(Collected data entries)
__________

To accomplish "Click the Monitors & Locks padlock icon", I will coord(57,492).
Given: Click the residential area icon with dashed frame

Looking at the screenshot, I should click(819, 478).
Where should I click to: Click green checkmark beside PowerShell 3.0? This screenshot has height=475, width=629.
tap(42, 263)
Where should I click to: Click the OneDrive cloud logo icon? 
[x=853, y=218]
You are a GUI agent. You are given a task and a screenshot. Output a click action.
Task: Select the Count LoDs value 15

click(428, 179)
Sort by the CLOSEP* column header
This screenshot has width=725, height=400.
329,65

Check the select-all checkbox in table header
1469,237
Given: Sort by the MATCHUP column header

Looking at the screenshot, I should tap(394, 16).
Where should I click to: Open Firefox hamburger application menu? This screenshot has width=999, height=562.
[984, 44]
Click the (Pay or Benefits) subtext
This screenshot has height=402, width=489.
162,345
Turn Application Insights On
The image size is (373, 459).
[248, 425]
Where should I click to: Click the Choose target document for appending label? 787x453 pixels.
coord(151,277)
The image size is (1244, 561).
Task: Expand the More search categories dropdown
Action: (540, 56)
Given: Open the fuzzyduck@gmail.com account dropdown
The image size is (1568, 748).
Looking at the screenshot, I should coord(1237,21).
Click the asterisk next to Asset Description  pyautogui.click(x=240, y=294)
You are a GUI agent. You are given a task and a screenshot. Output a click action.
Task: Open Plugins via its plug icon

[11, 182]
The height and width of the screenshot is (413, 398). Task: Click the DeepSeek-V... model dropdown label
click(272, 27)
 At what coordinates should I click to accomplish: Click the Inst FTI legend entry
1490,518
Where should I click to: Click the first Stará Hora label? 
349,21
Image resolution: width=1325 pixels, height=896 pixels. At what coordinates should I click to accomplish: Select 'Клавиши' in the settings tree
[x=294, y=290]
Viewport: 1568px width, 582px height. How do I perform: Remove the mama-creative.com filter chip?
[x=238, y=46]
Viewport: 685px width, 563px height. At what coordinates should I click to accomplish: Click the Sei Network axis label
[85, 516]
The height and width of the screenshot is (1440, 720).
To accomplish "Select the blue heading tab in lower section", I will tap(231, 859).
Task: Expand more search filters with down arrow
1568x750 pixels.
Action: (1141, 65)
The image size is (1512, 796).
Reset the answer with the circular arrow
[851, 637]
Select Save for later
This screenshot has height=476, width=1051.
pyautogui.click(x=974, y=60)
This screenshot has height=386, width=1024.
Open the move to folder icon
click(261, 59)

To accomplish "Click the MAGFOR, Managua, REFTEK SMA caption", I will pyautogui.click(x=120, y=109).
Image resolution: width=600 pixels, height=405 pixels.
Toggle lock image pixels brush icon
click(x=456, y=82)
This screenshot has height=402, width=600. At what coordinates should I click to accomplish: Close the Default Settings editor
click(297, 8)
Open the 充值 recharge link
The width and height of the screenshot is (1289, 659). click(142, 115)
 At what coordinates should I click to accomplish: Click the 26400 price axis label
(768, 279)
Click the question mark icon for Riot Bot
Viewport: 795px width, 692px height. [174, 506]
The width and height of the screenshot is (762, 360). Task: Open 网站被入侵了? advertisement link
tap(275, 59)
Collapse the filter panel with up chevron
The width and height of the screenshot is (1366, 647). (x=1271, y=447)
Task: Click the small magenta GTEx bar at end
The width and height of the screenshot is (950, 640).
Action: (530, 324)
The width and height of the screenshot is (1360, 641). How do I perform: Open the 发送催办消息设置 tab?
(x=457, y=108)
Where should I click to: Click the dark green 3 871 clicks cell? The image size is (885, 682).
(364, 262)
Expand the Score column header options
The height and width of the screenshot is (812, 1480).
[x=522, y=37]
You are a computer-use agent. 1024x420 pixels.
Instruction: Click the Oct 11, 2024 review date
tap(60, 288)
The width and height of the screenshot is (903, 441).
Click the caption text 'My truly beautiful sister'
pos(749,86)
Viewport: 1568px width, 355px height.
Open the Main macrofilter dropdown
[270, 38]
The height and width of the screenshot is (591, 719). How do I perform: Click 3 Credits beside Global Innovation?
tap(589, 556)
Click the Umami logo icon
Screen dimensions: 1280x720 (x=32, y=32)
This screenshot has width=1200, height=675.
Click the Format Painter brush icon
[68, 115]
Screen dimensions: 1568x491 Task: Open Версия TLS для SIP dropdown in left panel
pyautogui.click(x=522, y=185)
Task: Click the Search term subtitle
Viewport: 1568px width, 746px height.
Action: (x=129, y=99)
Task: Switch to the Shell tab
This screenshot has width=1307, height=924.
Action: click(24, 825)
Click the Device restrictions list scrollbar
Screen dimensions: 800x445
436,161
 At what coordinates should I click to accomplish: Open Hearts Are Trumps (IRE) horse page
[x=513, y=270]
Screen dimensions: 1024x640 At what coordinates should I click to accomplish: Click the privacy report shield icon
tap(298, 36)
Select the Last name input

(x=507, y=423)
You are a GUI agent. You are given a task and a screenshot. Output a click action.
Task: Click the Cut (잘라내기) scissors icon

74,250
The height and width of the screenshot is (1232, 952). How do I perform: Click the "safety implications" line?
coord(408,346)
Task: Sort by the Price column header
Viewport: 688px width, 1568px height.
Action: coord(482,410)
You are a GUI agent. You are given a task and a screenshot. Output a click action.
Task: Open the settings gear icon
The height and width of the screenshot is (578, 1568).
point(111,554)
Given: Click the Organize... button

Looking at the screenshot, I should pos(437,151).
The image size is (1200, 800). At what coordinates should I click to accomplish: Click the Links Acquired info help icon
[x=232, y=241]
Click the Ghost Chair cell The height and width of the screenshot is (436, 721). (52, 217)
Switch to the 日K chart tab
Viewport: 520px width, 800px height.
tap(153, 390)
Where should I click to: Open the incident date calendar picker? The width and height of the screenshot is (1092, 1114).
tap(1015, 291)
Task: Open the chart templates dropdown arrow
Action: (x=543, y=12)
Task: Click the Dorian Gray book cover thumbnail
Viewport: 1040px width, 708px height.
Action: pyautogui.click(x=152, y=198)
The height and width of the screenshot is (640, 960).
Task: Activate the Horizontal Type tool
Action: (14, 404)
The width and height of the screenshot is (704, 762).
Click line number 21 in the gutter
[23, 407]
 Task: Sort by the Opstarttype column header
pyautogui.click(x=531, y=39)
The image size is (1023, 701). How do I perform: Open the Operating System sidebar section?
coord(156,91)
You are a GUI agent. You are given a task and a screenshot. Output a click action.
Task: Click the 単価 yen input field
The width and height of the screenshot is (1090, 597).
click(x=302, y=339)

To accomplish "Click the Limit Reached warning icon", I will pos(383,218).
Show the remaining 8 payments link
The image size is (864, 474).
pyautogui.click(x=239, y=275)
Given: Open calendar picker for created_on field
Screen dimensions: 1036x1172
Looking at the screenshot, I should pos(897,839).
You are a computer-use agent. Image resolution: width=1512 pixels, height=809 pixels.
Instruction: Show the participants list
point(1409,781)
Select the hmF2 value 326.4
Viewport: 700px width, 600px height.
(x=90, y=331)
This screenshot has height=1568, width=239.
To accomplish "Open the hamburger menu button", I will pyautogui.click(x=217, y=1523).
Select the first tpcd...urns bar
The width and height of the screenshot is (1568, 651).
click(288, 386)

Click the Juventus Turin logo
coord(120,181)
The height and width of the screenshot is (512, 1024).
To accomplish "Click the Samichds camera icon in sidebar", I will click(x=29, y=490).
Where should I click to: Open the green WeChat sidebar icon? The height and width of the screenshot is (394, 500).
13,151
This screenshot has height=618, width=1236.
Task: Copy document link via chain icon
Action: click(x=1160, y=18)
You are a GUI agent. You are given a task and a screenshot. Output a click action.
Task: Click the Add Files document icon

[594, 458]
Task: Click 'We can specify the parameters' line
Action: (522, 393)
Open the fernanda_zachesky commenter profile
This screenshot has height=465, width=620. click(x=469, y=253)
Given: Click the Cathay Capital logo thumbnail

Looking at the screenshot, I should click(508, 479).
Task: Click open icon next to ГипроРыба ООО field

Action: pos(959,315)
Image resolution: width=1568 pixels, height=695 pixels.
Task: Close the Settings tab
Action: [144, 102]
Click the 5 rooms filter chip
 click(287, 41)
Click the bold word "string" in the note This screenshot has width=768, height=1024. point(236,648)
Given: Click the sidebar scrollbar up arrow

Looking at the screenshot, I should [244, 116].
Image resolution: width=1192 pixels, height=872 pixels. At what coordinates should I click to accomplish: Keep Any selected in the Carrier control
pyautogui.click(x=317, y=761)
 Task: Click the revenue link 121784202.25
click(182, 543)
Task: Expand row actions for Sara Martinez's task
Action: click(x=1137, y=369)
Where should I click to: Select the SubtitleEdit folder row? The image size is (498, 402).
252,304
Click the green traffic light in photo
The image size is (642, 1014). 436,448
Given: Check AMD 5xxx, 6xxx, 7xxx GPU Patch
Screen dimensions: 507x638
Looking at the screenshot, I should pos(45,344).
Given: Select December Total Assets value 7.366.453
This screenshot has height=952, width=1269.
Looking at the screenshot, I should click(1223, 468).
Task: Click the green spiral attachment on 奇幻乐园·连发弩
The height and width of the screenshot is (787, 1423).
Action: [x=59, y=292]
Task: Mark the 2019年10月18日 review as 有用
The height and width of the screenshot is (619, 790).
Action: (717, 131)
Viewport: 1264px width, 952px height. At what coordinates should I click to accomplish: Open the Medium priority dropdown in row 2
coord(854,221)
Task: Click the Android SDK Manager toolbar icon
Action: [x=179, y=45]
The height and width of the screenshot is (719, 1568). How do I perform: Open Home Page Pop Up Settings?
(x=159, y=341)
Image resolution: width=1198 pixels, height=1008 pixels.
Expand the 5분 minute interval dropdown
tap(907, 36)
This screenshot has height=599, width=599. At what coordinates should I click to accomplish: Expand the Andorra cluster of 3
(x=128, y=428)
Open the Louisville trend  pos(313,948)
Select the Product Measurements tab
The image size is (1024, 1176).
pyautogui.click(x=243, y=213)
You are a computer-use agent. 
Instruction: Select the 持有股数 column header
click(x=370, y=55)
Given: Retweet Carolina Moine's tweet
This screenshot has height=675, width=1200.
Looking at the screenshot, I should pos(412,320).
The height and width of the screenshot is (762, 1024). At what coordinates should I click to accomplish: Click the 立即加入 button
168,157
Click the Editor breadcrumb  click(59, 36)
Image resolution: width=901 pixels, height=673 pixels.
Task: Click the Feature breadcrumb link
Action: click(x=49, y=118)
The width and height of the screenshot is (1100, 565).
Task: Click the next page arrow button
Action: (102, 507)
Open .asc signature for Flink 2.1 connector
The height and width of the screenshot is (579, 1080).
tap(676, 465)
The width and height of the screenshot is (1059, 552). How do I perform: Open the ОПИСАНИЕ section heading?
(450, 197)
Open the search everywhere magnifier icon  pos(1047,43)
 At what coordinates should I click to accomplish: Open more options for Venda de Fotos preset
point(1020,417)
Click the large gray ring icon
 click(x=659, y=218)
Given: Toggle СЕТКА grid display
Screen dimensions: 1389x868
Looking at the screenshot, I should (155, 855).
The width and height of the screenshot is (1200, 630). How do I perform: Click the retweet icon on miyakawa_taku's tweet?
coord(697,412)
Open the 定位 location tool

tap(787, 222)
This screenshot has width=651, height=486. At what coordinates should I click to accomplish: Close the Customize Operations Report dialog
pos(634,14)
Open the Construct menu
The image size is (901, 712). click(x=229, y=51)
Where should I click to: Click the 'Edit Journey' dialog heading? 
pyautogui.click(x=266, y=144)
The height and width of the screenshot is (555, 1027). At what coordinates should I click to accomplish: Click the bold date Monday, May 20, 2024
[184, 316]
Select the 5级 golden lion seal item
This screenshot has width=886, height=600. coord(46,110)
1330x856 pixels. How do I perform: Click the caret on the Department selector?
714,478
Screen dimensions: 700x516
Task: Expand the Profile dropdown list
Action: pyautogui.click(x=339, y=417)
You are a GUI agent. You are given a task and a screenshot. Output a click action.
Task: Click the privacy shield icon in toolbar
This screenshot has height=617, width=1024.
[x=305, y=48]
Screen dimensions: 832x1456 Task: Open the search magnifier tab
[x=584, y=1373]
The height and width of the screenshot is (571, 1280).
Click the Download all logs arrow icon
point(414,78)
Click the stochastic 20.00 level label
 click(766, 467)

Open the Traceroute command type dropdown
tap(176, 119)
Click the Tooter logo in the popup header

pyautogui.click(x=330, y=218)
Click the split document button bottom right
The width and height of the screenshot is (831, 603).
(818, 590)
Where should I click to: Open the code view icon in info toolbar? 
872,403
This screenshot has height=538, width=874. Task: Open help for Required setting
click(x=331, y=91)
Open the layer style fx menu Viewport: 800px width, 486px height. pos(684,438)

__________

-- What you need to do --
Lines that contain "computer" should be pulled from the entries above and reported.

-- Solution below --
You are a computer-use agent. 1024x420 pixels.
You are a computer-use agent. Image resolution: width=1512 pixels, height=809 pixels.
You are a computer-use agent. 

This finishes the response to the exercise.